- EXERCISES
• a. Rewrite the discussion about art and data analytics, everything from "http://www.google.com/think/research-studies/quantifying-mov..." down to "in the process.", with "nocturne paintings" changed to "night scenes".
• b. Write the next part of the discussion about art and data analytics, picking up after its final sentence.

== PASSAGE PROVIDED ==

Speaking as an artist, if you know someone with provable expertise in analysing what sort of art I should produce, I would very much like to hear from them.

Making art and making stuff you think people will like are not mutually exclusive.

(I am very serious about this, by the way - if you have expertise in analytics for storytelling, or even just interesting ideas for same, please shoot me an email.)


Well, if that's what your craft is all about Slashdot did an in depth analysis on the subject here:

http://slashdot.org/topic/bi/can-big-data-prevent-hollywoods...

Here is a white paper on how to roll out you movie based upon "data scientist" analysis.

http://www.google.com/think/research-studies/quantifying-mov...

I have no idea why you are seduced by this? Whistler likened painting portraits (which he was paid very well for) to prostitution and on his own time & dime gave us his nocturne paintings which ultimately inspiring Monet in the process.

===
== DATA ==

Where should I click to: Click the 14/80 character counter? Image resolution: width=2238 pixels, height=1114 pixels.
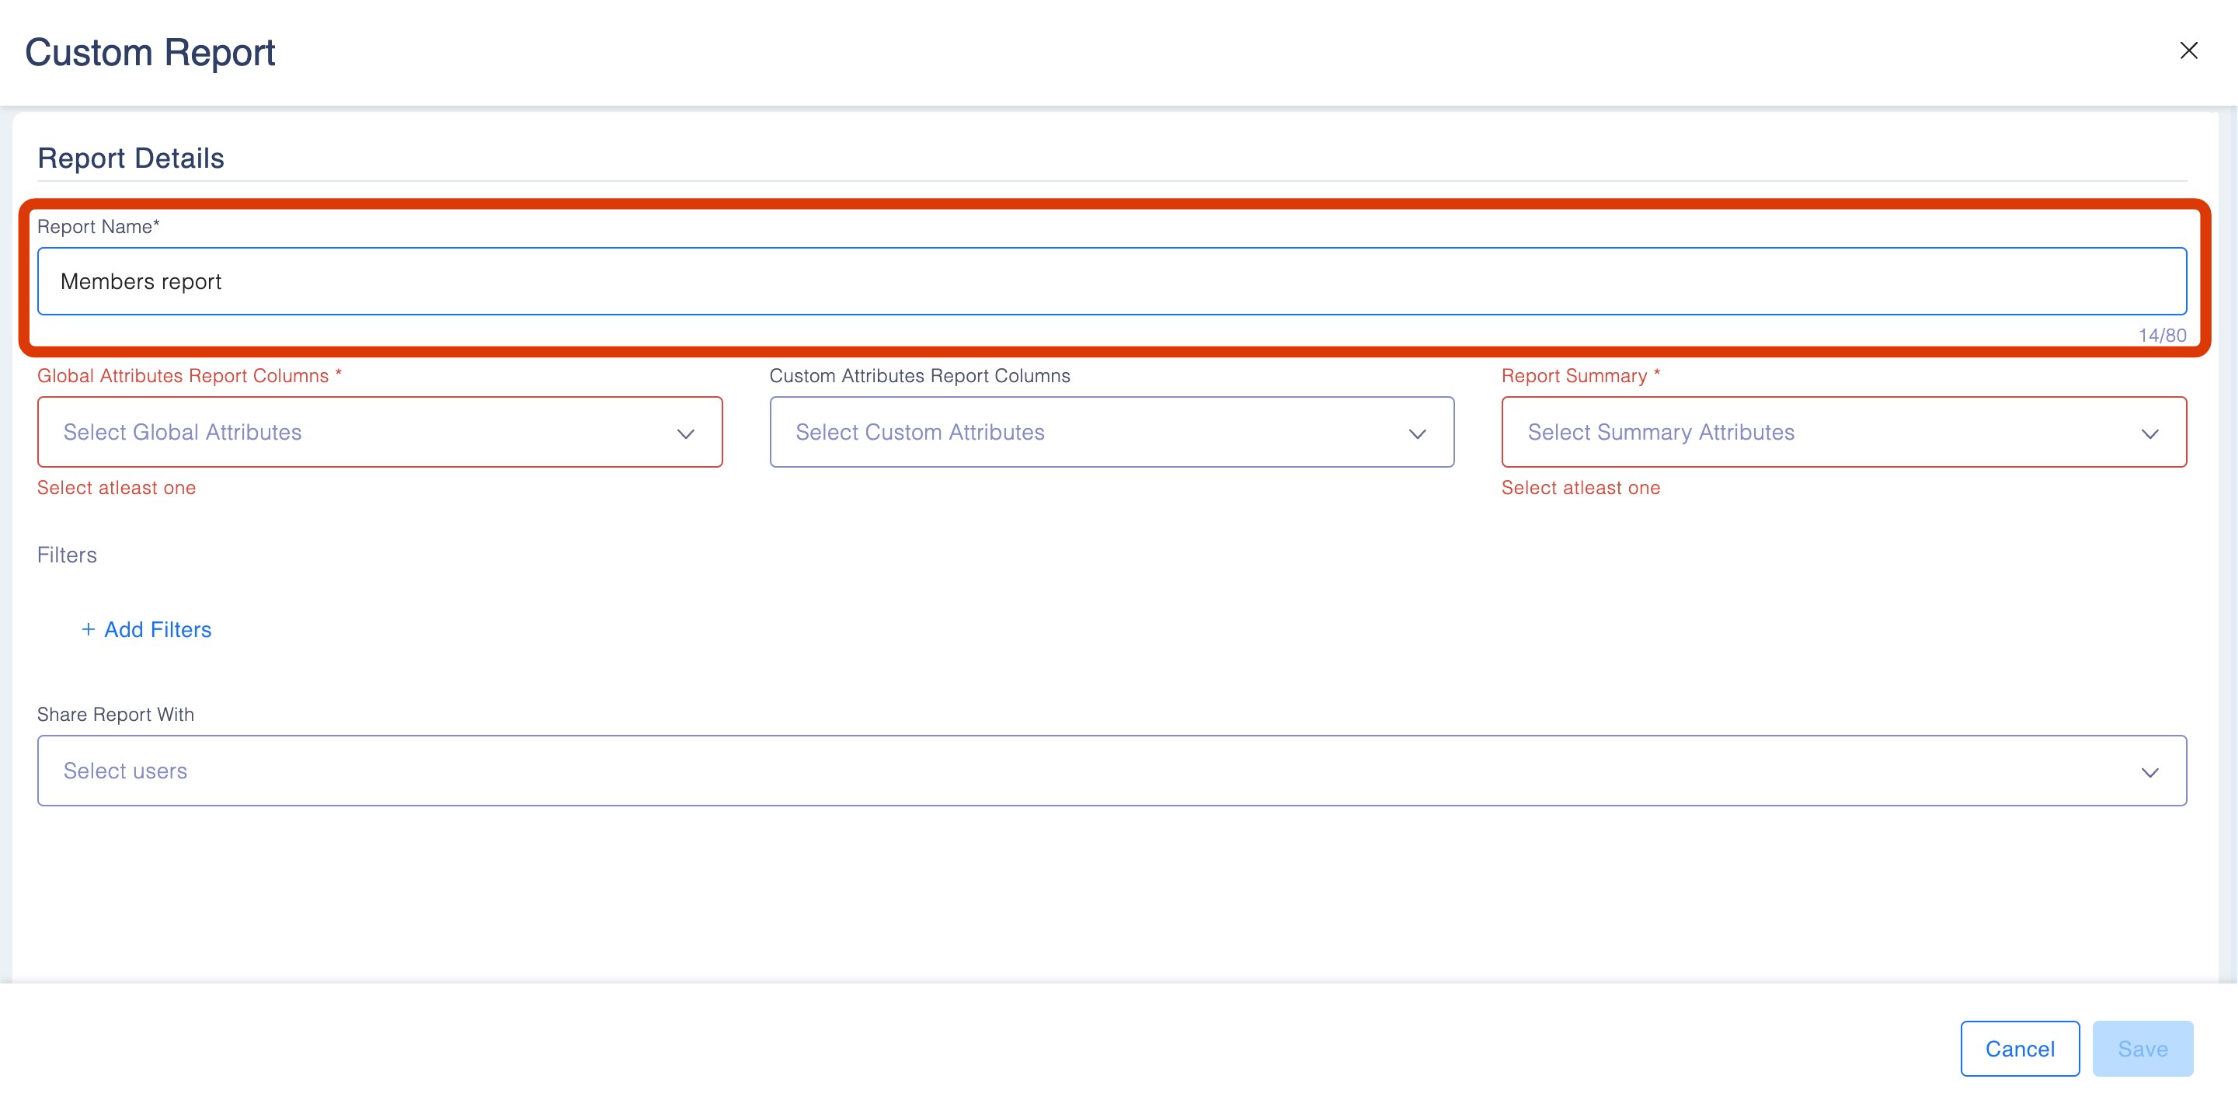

===

- OUTPUTS FOR THE TASKS
• a.
http://www.google.com/think/research-studies/quantifying-mov...

I have no idea why you are seduced by this? Whistler likened painting portraits (which he was paid very well for) to prostitution and on his own time & dime gave us his night scenes which ultimately inspiring Monet in the process.

• b.
http://www.stargonaut.com/trialog.html

Analytics tells you where you have been not where you are going. Novelty changes everything and analytics can't predict innovation. That is why Hollywood and the music industry suck.


Thanks for the links - interesting stuff!

Why I'm interested: because much like money, analytics are a terrible master but a wonderful servant.

If you're ruled by them, I agree, that's limiting - but if what they're doing is providing useful information about your audience, that's invaluable. This is particularly true if you're a recording-based artist (I am), as it partially allows you to restore the feedback that you'd get from a live audience.

As many people have said, before you can break the rules you should probably understand them. Likewise, before you go against audience expectations it's helpful to know what they expect.


This intrigues me. I'm fascinated by storytelling and the psychological impact of it, and data science/analytics is what I'm doing for a startup. I had never really considered the intersection of the two, I'm curious where your interest lies there. Analyzing successful stories to find out why they're successful? Finding ways in which stories can be improved?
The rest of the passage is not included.